Вы, Лукерья Николаевна,
Выглядите очень славно.
Ваши щеки, как малина,
Я люблю вас, очень сильно —
Вот стихи на память вам,
Досвиданица, мадам.
 
   – Когда он придет еще раз, скажи ему, Митя: «досвиданьица, мадам». Ступай.
   На другой день, войдя в переднюю, я увидел Митю. Машинально я закричал сердито обычное:
   – Ты что же это, а? Как ты смел?
   – Что, Аркадий Тимофеевич?
   – «Что»?! Будто не знаешь?!
   – Больше не буду. Я думал, может, сгодятся для журнала. Я еще одно написал и больше не буду.
   – Что написал?
   – Да одни еще стишки.
   И широкая виноватая улыбка перерезала его лицо на две половины.
   Когда мы объявили ему, что он едет с нами за границу – радости его не было пределов.
   – Только вот что, – серьезно сказал Крысаков. – Отвечай мне… Ты наш слуга?
   – Слуга.
   – И должен исполнять все то, что тебе прикажут?
   – Да-с.
   – Так вот – я приказываю тебе изучить до отъезда немецкий язык. Через неделю мы едем. Ступай!
   Сейчас же Крысаков и забыл об этом распоряжении. Но Митя за день перед отъездом явился к нам и сказал:
   – Готово.
   – Что готово?
   – Немецкий язык.
   – Какой?
   – Коммензи мейн либер фрейлен, их либези, данке, зицен-зи, гиб мир эйн кусс.
   – Все?
   – Все.
   – Проваливай.
   Думал ли Митя, что за границей его постигнет такая страшная, никем не предугаданная судьба.
2
Краткое описание Европы. – Статистические данные. – Флора. – Фауна. – Климат. – Мои беседы с путешественниками
   Начиная описание нашего путешествия, я полагаю, будет нелишне дать краткий обзор места наших будущих подвигов…
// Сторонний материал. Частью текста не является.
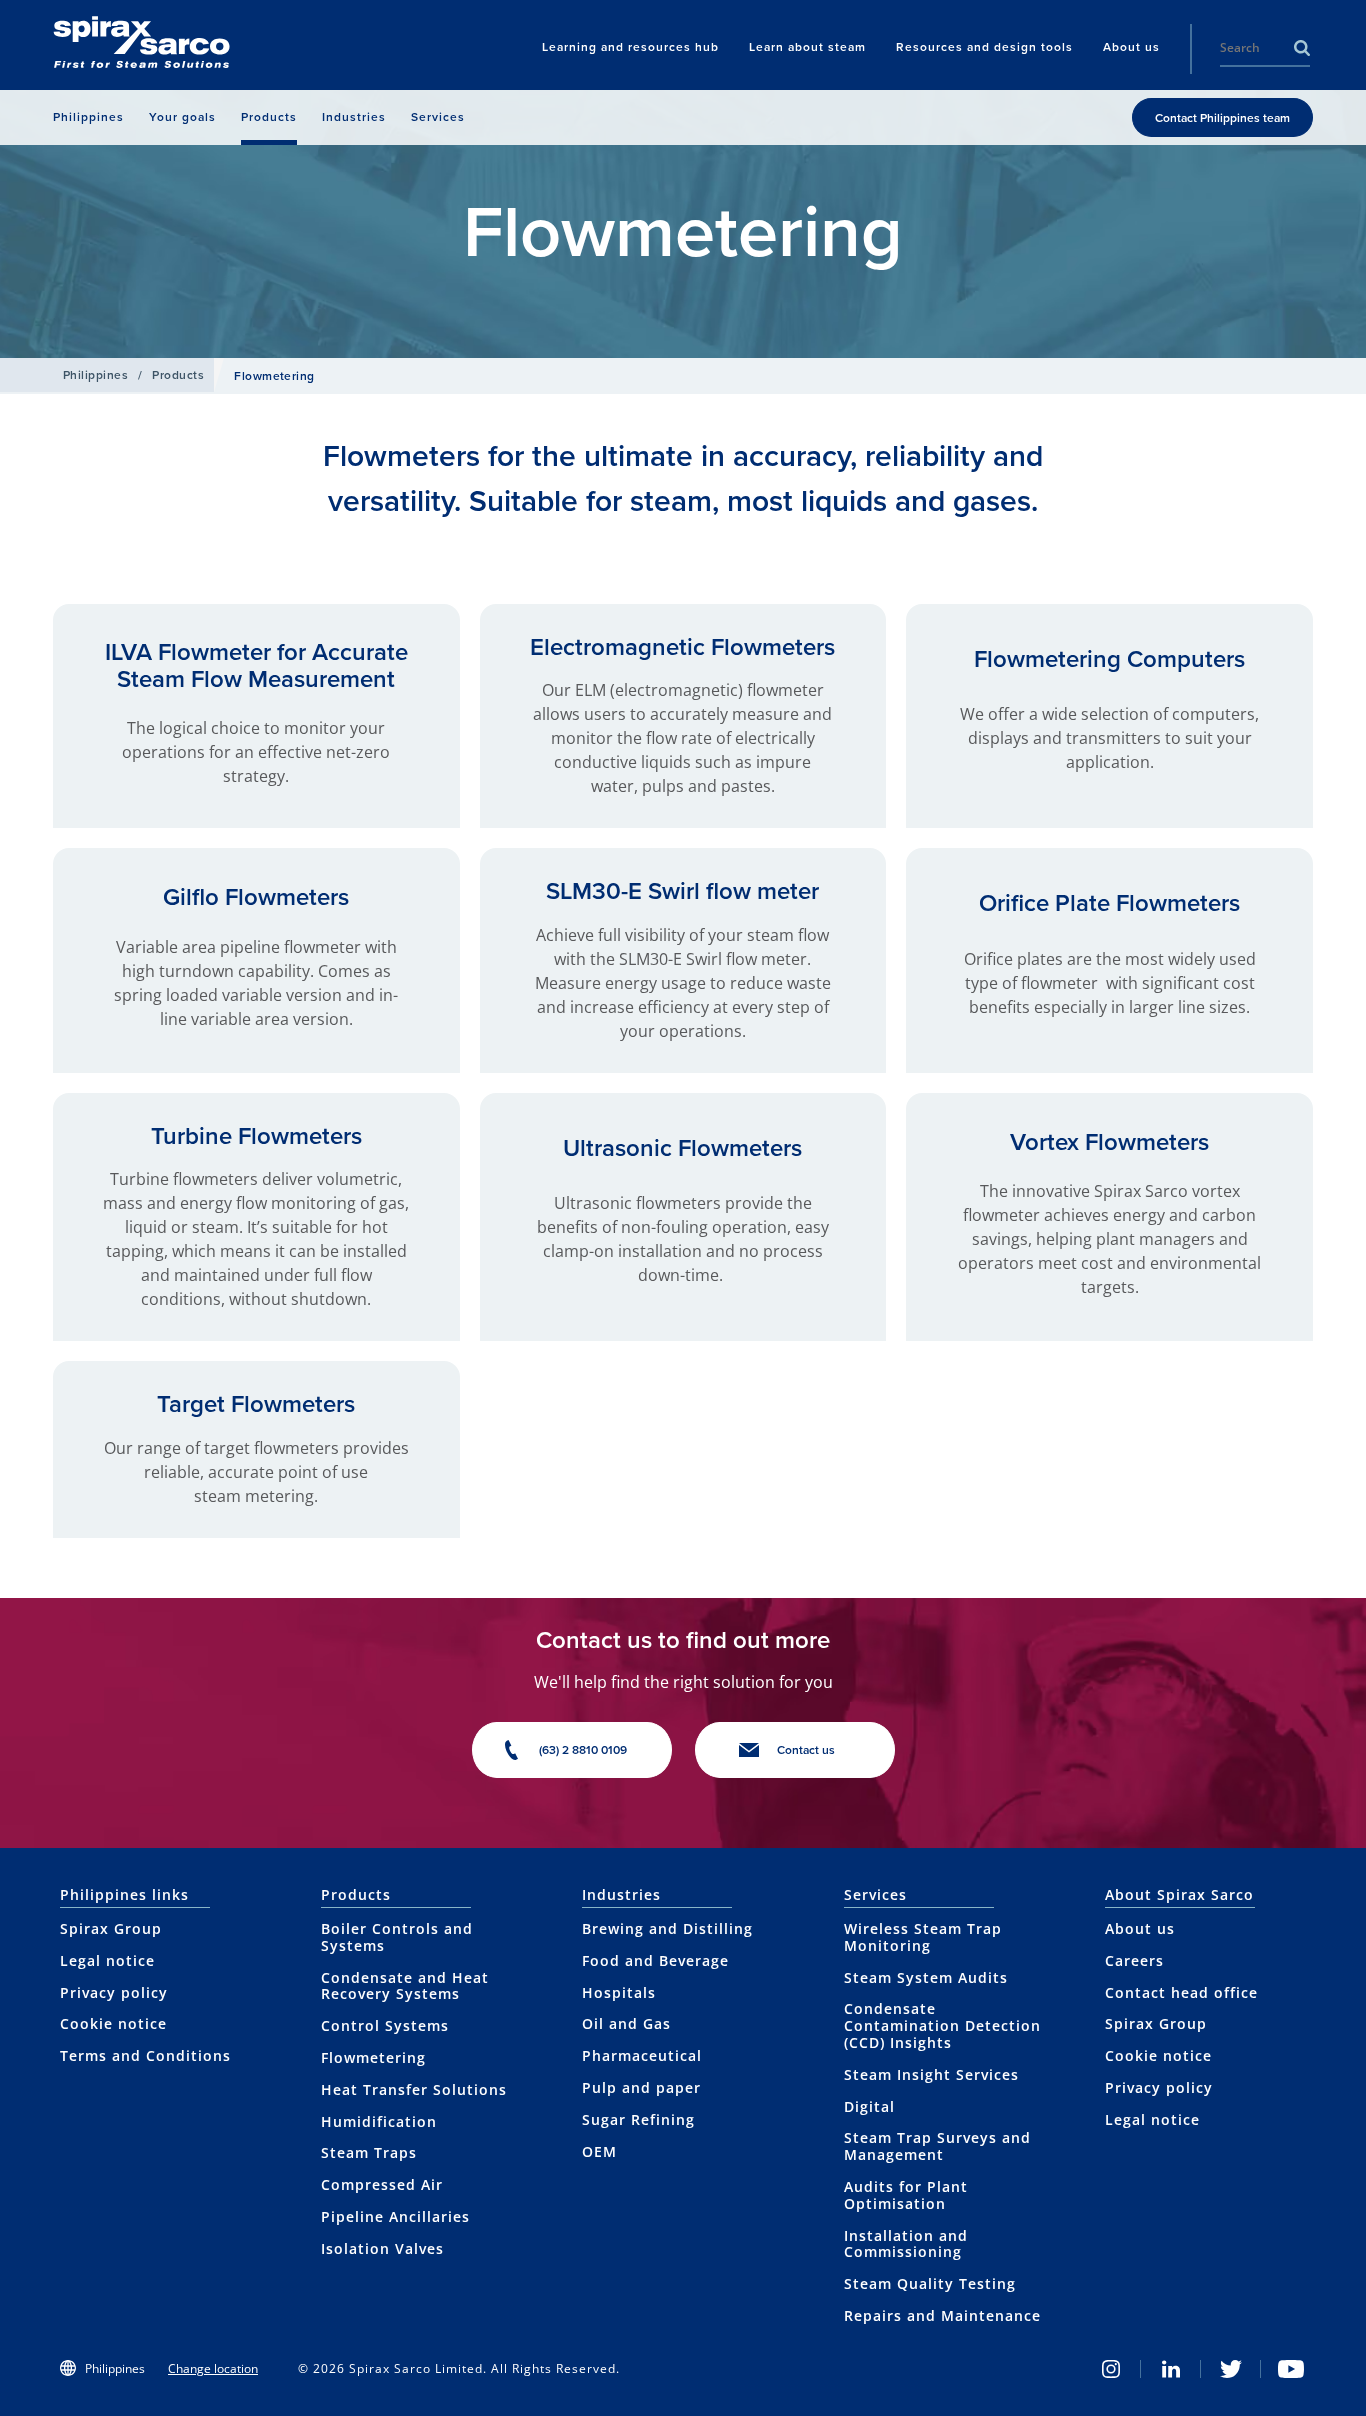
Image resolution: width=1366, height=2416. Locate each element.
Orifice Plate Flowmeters (1109, 903)
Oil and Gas (626, 2023)
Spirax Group (111, 1928)
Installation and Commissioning (906, 2244)
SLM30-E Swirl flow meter (682, 891)
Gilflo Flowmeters (256, 897)
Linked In (1171, 2369)
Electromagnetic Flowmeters (682, 647)
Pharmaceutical (642, 2055)
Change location (213, 2368)
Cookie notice (113, 2023)
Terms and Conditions (145, 2055)
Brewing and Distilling (667, 1928)
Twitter (1231, 2369)
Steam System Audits (926, 1977)
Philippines (95, 375)
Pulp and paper (641, 2087)
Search (1302, 48)
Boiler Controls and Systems (397, 1937)
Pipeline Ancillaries (395, 2216)
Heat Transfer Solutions (414, 2089)
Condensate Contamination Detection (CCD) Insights (942, 2025)
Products (178, 375)
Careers (1134, 1960)
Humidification (379, 2121)
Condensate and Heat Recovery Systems (405, 1986)
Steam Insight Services (931, 2074)
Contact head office (1181, 1992)
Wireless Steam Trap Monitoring (923, 1937)
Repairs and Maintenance (942, 2315)
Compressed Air (382, 2184)
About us (1140, 1928)
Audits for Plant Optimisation (906, 2195)
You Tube (1291, 2369)
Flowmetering (373, 2057)
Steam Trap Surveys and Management (937, 2146)
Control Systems (385, 2025)
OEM (599, 2151)
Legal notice (107, 1960)
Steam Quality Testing (930, 2283)
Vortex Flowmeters (1109, 1142)
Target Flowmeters (256, 1404)
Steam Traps (369, 2152)
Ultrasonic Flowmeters (682, 1148)
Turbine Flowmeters (256, 1136)
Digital (869, 2106)
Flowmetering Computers (1109, 659)
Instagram (1111, 2369)
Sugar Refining (638, 2119)
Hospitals (619, 1992)
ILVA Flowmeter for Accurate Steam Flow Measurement (256, 665)
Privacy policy (114, 1992)
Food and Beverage (655, 1960)
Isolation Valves (382, 2248)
   Европа лежит между 36-й и 71-й параллелями Северного полушария. Мы собственными глазами видели это.
   Берега Европы омывают два океана сразу: Северный Ледовитый и Атлантический. Не знаю, как омывает Европу Ледовитый океан, но Атлантический – особой тщательностью в возложенной на него работе не отличается – грязи на берегу сколько угодно.
   Относительно общей фигуры Европы во всех учебниках географии говорится одно и то же:
   «Фигура Европы не представляет никакой правильности… Но если срезать три самых больших полуострова – Скандинавию, Бретань и Ютландию, то окажется, что форма материка – прямоугольный треугольник».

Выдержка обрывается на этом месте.